Table of Contents

Documents are CouchDB’s central data structure. To best understand and use CouchDB, you need to think in documents. This chapter walks you though the lifecycle of designing and saving a document. We’ll follow up by reading documents and aggregating and querying them with views. In the next section, you’ll see how CouchDB can also transform documents into other formats.

Documents are self-contained units of data. You might have heard the term record to describe something similar. Your data is usually made up of small native types such as integers and strings. Documents are the first level of abstraction over these native types. They provide some structure and logically group the primitive data. The height of a person might be encoded as an integer (176), but this integer is usually part of a larger structure that contains a label ("height": 176) and related data ({"name":"Chris", "height": 176}).

How many data items you put into your documents depends on your application and a bit on how you want to use views (later), but generally, a document roughly corresponds to an object instance in your programming language. Are you running an online shop? You will have items and sales and comments for your items. They all make good candidates for objects and subsequently documents.

Documents differ subtly from garden-variety objects, in that they usually have authors, and CRUD operations. Document-based software (like the word-processors and spreadsheets of yore) builds its storage model around saving documents, so that authors get back what they created. Similarly, in a CouchDB application, you may find yourself giving greater leeway to the presentation layer. If instead of adding timestamps to your data in a controller, you allow the user to control them, you get draft status and the ability to publish articles in the future for free. (By viewing published docs using an endkey of now.)
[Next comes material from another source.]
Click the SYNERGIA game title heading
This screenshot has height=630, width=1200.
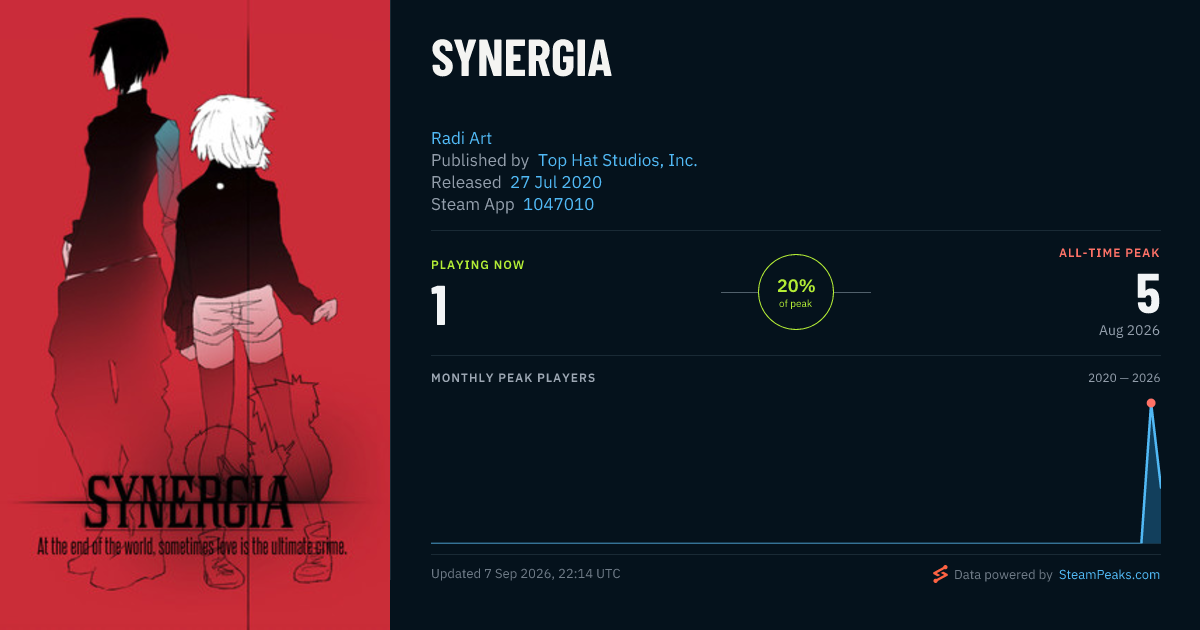point(521,59)
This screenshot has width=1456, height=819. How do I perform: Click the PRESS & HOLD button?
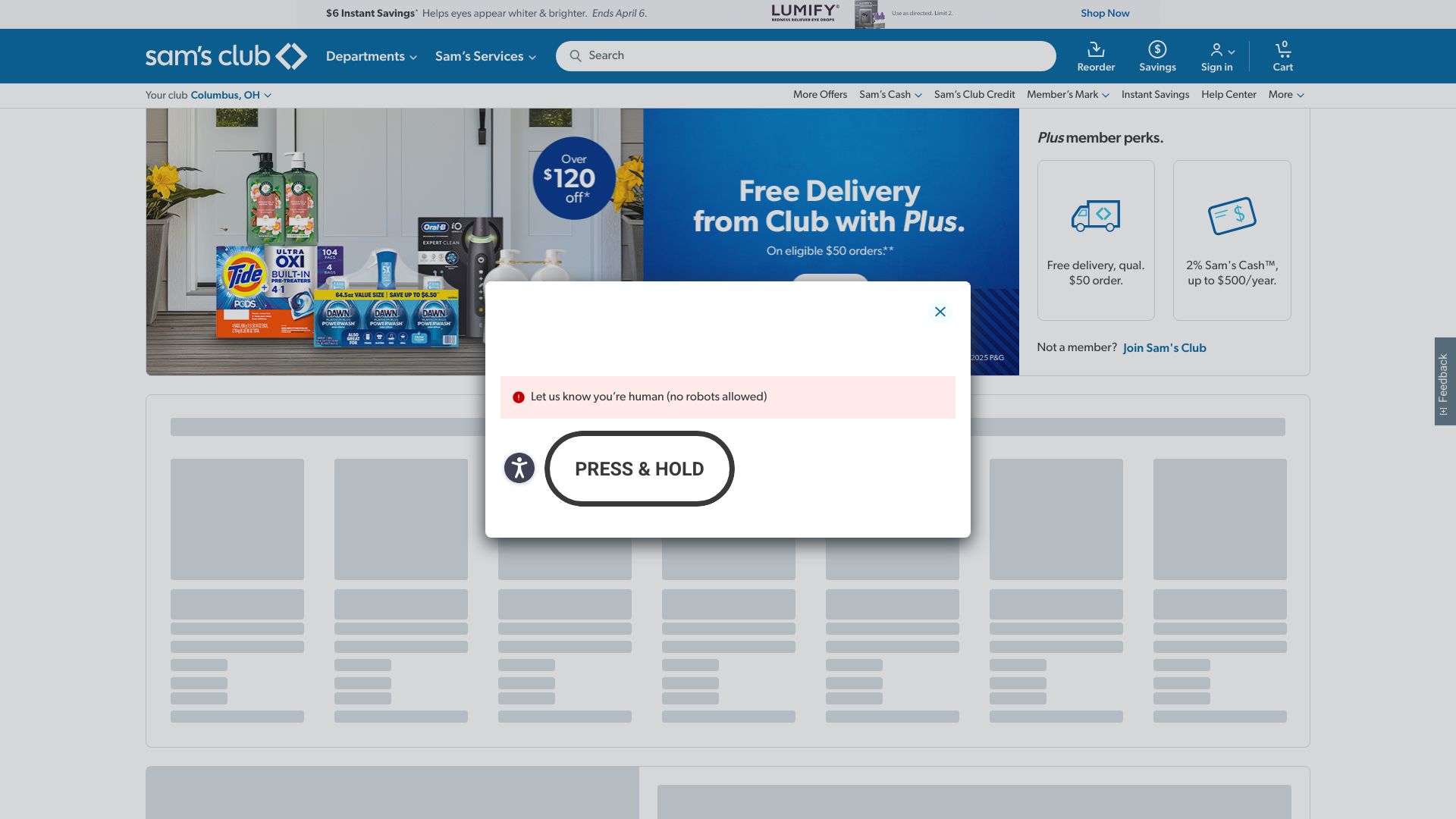pos(639,469)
Document integrity… Validation functions are available so that you don’t have to worry about bad data causing errors in your system. Often in document-based software, the client application edits and manipulates the data, saving it back. As long as you give the user the document they asked you to save, they’ll be happy.

Say your users can comment on the item (“lovely book”); you have the option to store the comments as an array, on the item-document. This makes it trivial to find the item’s comments, but, as they say, “it doesn’t scale”. A popular item could have tens of comments, or even hundreds, or more.

Instead of storing a list on the item-document, in this case it may be better to model comments into a collection of documents. There are patterns for accessing collections, which CouchDB makes easy. You likely only want to show ten or twenty at a time, and provide “previous” and “next” links. By handling comments as individual entities, you can group them with views. A group could be the entire collection or slices of ten or twenty, sorted by the item they apply to, so it’s easy to grab the set you need.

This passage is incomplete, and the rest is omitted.